• Activity
Each entry should be duplicated verbatim; its pictures should not be.
#####
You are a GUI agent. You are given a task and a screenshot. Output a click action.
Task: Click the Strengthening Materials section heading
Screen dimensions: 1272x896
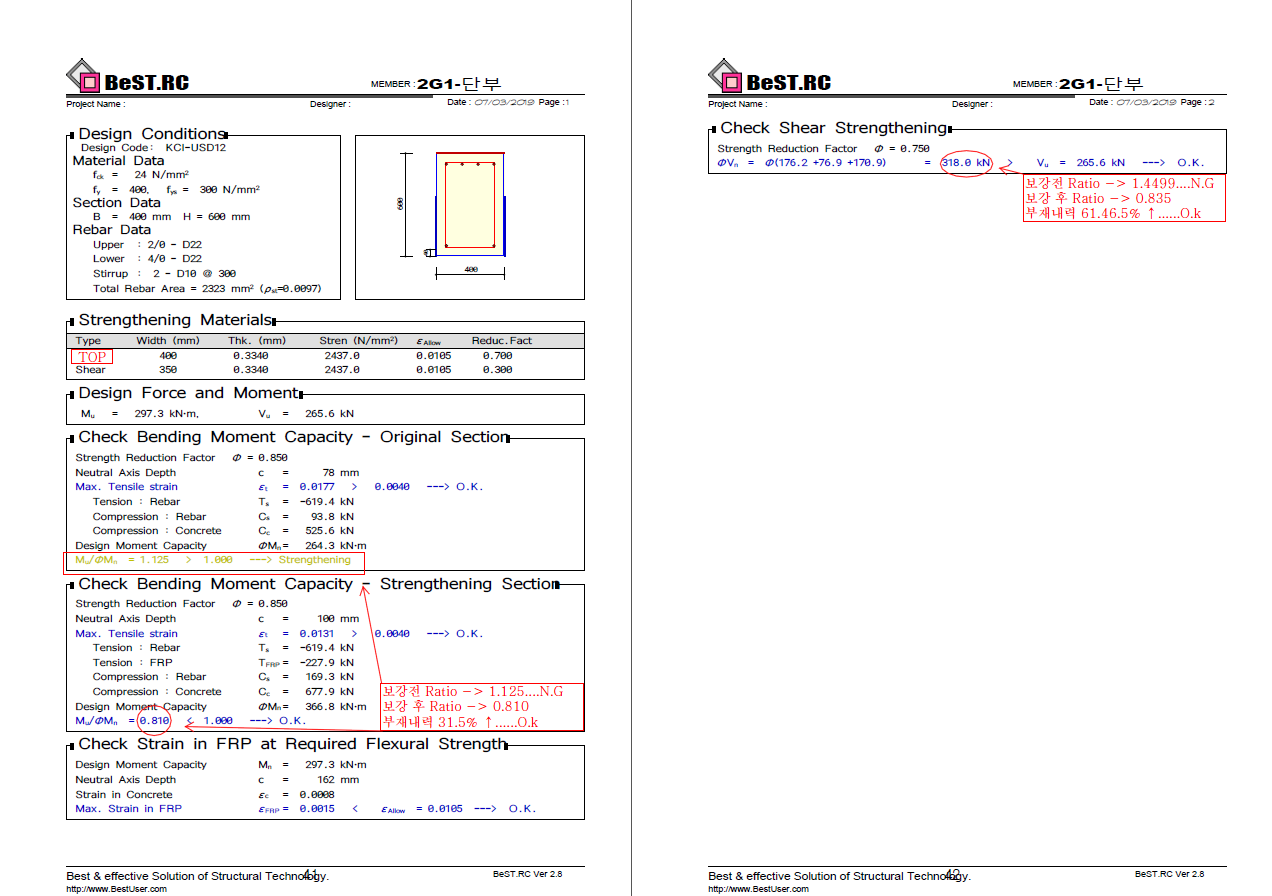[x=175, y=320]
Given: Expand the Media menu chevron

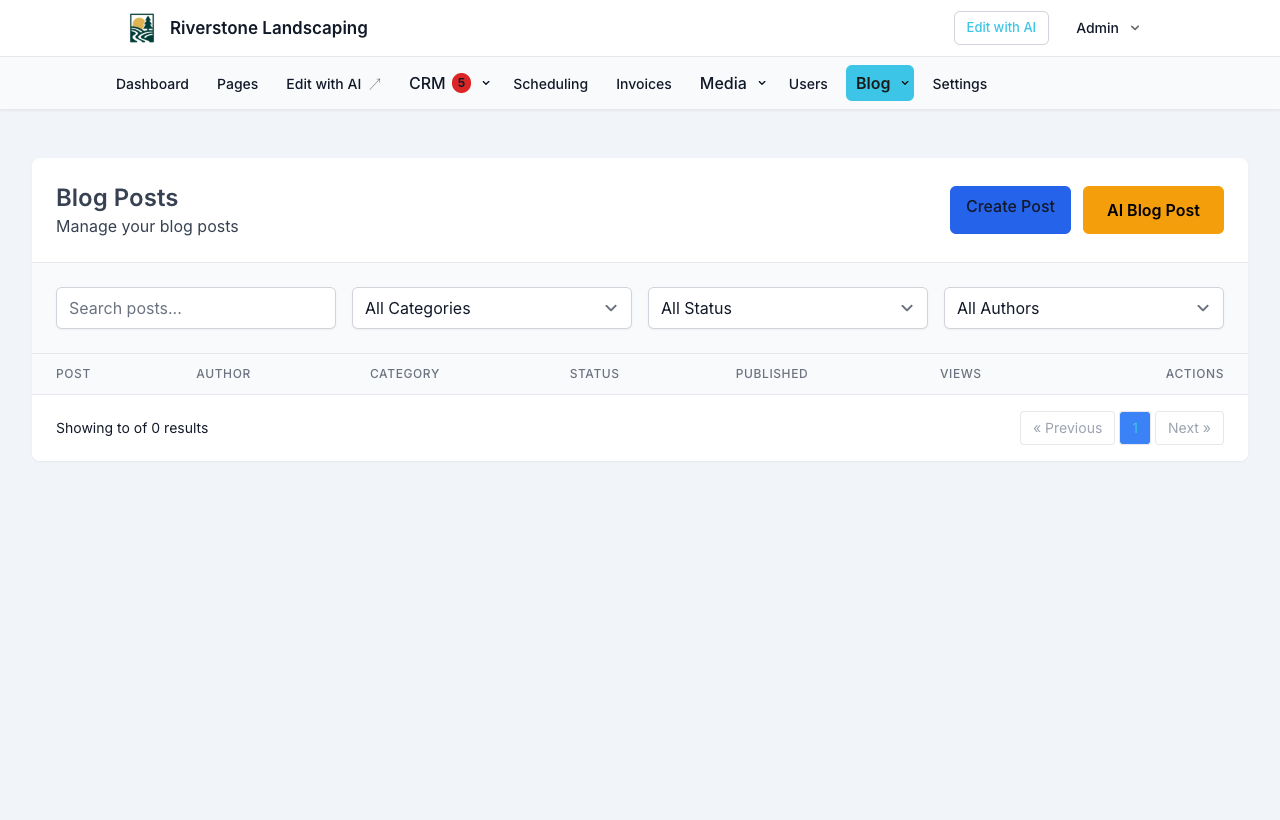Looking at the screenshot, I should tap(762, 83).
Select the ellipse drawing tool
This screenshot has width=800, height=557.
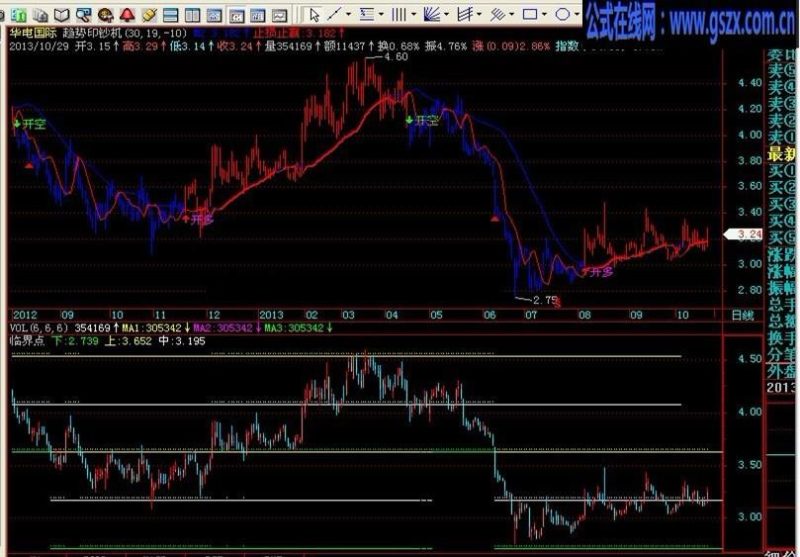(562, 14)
#####
• The answer
You are a GUI agent. You are given a task and a screenshot. Output a click action.
Task: Click the Strengthening Materials section heading
Screen dimensions: 1272x896
[x=175, y=320]
Given: Expand the Media menu chevron

Looking at the screenshot, I should tap(762, 83).
Select the ellipse drawing tool
This screenshot has width=800, height=557.
(562, 14)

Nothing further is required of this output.